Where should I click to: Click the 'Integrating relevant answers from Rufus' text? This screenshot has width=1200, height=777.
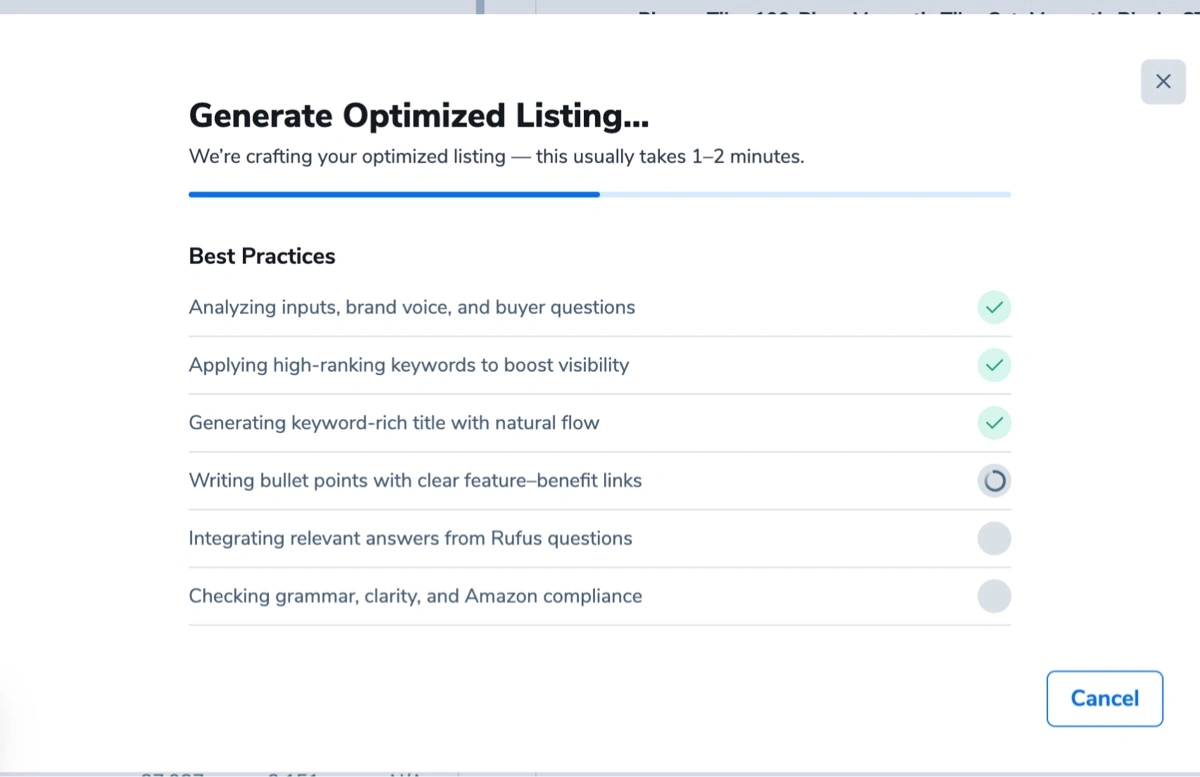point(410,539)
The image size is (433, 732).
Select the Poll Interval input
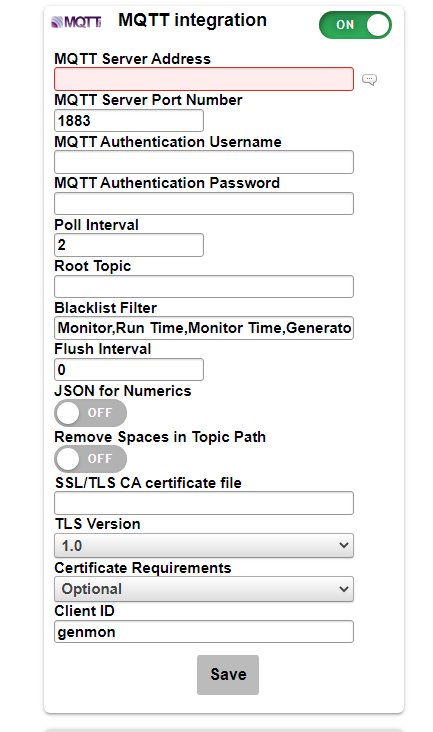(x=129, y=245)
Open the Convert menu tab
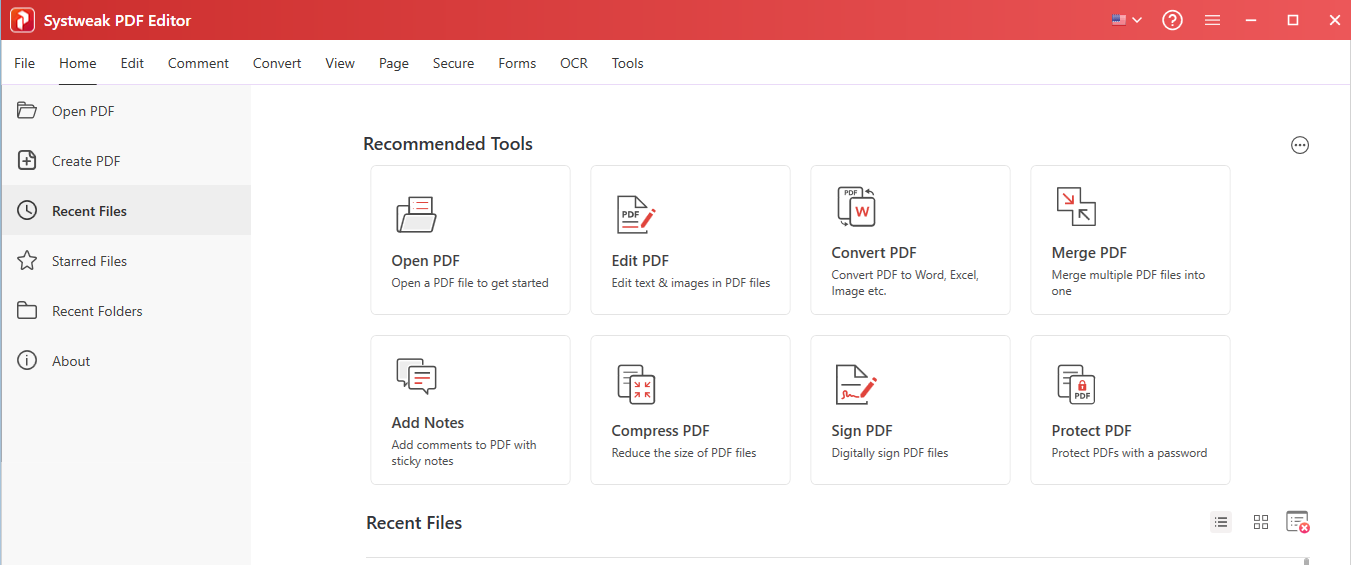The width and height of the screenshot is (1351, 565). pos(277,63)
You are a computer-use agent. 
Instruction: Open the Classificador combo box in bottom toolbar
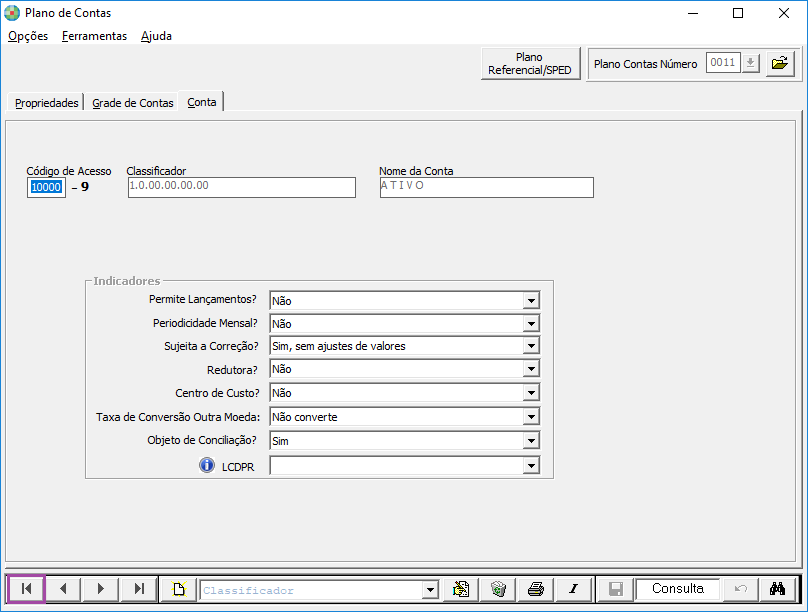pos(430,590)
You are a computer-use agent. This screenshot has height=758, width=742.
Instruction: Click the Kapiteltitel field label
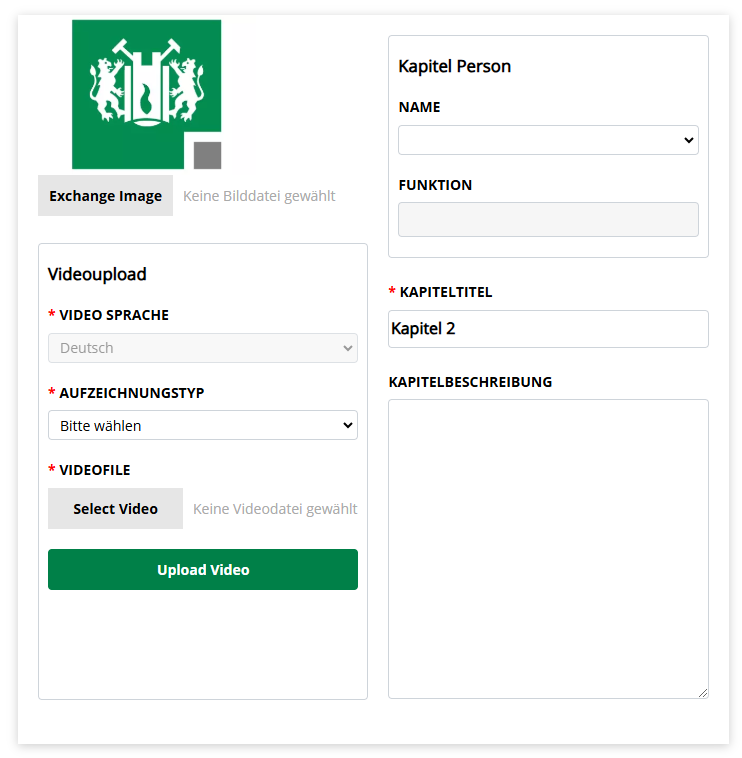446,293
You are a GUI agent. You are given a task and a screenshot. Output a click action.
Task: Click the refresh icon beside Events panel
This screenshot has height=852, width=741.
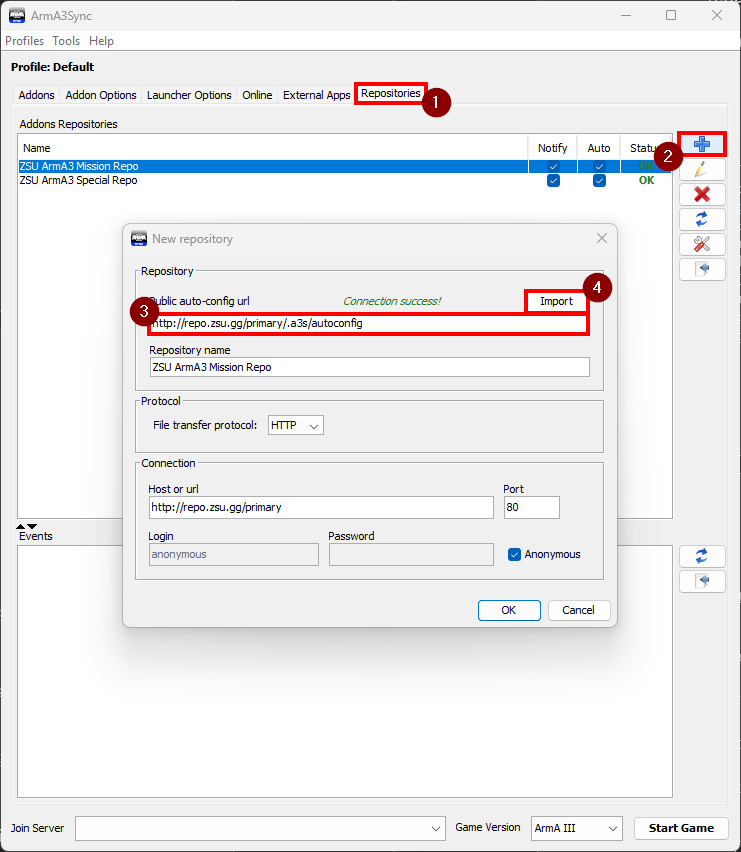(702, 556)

———

Once the line holding "Instruction: Open the" is found, set down that line and every line after it, exactly, through the last line of the records above, omitting pictures.

Instruction: Open the Classificador combo box in bottom toolbar
pos(430,590)
You are a computer-use agent. This screenshot has height=758, width=742.
Instruction: Click the Kapiteltitel field label
446,293
You are a GUI agent. You are given a task and a screenshot. Output a click action.
Task: Click the refresh icon beside Events panel
This screenshot has height=852, width=741.
(702, 556)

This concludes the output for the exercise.